In the Bible we’re introduced to Matthew as a dishonest tax collector until Jesus Christ chose him as a disciple. Under the Roman system, Matthew would have paid all the taxes in advance, then collected from the citizens and travellers to reimburse himself. Tax collectors were notoriously corrupt because they extorted above what was owed, to ensure their personal profit and, because their decisions were enforced by Roman soldiers, no-one dared object.
To many it would have been scandalous for Jesus to pick a tax collector as one of his closest followers, as they were hated. But Matthew displayed one of the most radically changed lives in the Bible in response to an invitation from Jesus. He didn’t hesitate. He left behind a life of wealth and security for poverty and uncertainty. He abandoned the pleasures of this world for the promise of eternal life.
Recently much has been said about the payment or non-payment of taxes and how some people have tried to avoid paying them. If we’re honest, none of us like paying taxes, most of us love it when they go down; we hate it when they go up. Nothing much then has changed since Matthew’s day other than we now have a fair and just tax system. It’s simply that most of us don’t like paying.
At the time of a General Election this is always a hot potato and politicians can fall into the trap of making promises that can later be difficult to keep for any number of reasons. It’s also easy to target high wage earners tarring them all with the same brush, when many individuals and companies take the payment of tax as a serious responsibility.

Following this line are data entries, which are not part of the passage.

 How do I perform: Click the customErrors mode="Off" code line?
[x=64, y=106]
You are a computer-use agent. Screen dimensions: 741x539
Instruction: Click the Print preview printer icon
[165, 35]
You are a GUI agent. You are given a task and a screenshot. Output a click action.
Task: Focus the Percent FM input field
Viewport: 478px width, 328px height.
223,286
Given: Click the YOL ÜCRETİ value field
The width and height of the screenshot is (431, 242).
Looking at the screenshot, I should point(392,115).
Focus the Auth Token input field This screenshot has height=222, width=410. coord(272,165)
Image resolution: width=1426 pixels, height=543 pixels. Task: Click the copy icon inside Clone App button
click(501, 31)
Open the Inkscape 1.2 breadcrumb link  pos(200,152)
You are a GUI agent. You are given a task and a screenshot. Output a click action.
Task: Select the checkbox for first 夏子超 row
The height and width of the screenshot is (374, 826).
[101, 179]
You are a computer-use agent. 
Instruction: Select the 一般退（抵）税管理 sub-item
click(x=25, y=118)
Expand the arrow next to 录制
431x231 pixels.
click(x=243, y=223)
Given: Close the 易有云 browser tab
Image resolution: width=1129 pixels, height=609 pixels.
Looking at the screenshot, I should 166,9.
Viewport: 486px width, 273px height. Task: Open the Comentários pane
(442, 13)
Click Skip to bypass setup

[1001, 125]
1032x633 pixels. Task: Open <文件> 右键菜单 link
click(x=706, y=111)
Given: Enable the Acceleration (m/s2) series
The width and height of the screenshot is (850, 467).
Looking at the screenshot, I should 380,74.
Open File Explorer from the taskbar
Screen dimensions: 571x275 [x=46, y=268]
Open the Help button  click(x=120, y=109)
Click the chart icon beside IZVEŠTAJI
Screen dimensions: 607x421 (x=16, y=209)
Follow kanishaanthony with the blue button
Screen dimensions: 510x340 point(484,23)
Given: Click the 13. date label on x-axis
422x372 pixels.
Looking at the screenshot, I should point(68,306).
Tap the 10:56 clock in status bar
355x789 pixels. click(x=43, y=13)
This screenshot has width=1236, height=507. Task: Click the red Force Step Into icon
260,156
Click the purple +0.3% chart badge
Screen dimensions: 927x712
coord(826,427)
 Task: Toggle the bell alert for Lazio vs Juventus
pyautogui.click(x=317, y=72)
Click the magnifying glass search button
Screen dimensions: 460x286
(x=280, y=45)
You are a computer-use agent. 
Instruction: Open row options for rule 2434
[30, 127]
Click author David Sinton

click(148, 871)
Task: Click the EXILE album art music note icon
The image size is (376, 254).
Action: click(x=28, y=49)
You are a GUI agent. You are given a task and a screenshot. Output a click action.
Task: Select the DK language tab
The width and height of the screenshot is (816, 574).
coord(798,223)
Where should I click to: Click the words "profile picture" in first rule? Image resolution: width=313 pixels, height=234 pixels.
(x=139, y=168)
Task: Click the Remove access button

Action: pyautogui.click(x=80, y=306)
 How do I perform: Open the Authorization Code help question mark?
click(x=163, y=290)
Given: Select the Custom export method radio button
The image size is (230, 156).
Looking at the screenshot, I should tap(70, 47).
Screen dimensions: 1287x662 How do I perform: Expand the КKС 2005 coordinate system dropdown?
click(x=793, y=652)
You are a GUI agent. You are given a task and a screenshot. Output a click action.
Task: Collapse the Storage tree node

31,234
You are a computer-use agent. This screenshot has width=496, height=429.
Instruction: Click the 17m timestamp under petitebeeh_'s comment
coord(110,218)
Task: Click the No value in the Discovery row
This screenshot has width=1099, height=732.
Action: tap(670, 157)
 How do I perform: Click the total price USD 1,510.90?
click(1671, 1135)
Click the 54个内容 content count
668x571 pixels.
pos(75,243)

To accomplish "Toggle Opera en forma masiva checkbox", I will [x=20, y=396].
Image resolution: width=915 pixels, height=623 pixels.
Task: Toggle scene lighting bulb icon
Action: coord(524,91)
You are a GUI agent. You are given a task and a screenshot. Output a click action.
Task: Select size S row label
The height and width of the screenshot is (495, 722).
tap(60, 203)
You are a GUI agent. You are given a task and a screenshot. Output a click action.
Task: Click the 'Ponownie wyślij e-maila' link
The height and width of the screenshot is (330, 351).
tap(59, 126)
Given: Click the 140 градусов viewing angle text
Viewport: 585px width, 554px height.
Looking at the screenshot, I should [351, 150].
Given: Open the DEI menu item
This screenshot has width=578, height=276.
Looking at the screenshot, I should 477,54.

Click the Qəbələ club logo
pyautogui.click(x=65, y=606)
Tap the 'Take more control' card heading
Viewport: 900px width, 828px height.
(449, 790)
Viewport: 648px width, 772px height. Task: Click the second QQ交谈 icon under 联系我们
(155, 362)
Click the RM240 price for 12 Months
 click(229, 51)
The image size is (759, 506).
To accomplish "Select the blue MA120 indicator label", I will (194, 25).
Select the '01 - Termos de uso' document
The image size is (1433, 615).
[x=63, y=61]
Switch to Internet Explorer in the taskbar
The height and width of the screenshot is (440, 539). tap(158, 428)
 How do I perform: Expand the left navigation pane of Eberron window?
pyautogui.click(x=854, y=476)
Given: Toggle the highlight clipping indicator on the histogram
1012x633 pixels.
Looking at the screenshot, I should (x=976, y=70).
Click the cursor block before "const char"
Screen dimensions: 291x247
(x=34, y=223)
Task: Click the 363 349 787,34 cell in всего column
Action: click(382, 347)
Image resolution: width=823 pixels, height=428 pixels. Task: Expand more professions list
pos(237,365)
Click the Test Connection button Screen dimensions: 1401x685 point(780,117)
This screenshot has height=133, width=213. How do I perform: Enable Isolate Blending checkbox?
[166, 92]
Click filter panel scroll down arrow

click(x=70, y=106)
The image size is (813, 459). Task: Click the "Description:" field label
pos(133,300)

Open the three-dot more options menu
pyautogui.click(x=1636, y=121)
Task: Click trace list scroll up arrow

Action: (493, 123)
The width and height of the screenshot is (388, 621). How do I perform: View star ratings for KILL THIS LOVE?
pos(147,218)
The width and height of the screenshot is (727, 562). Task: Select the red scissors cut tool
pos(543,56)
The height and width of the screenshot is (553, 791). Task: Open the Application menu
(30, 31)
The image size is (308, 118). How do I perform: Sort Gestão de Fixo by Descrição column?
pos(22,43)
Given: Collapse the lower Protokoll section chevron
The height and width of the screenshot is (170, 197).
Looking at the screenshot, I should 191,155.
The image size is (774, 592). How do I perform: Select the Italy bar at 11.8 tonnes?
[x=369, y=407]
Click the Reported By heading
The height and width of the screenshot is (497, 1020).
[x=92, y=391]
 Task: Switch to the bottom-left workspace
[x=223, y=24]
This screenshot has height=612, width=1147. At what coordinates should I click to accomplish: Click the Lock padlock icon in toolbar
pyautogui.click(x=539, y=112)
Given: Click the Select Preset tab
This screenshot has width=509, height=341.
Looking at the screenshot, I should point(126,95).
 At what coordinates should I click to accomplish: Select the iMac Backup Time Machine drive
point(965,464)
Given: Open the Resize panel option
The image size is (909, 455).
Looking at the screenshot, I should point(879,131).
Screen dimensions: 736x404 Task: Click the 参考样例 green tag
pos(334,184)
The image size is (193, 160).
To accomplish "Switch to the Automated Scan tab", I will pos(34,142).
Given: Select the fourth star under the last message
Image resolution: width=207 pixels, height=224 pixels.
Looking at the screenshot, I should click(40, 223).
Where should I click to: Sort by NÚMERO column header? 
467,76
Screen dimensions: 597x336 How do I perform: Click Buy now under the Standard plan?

Paying taxes is a serious issue for all of us because there are many consequences and implications if we don’t, not necessarily for ourselves but for others. Each year, tax dodging in the UK deprives the government of £35 billion – more than enough to cover the £30 billion being cut from the vital public services which people in poverty depend upon.
Christian Aid research says tax dodging by some unscrupulous multinational companies costs developing countries at least $160 billion a year, far more than the total global aid budget – money which could go on health and education.
What tax is used for is a very complicated issue; it’s not just about how much the government has to spend, that is an over simplification. But as Church action on Poverty says: “Every pound avoided in tax is a pound less to spend on childcare, social care, health or education.” Spending cuts are having a real and damaging impact on the lives of some of the poorest and most vulnerable people in the country and so paying taxes is important because it hurts them most.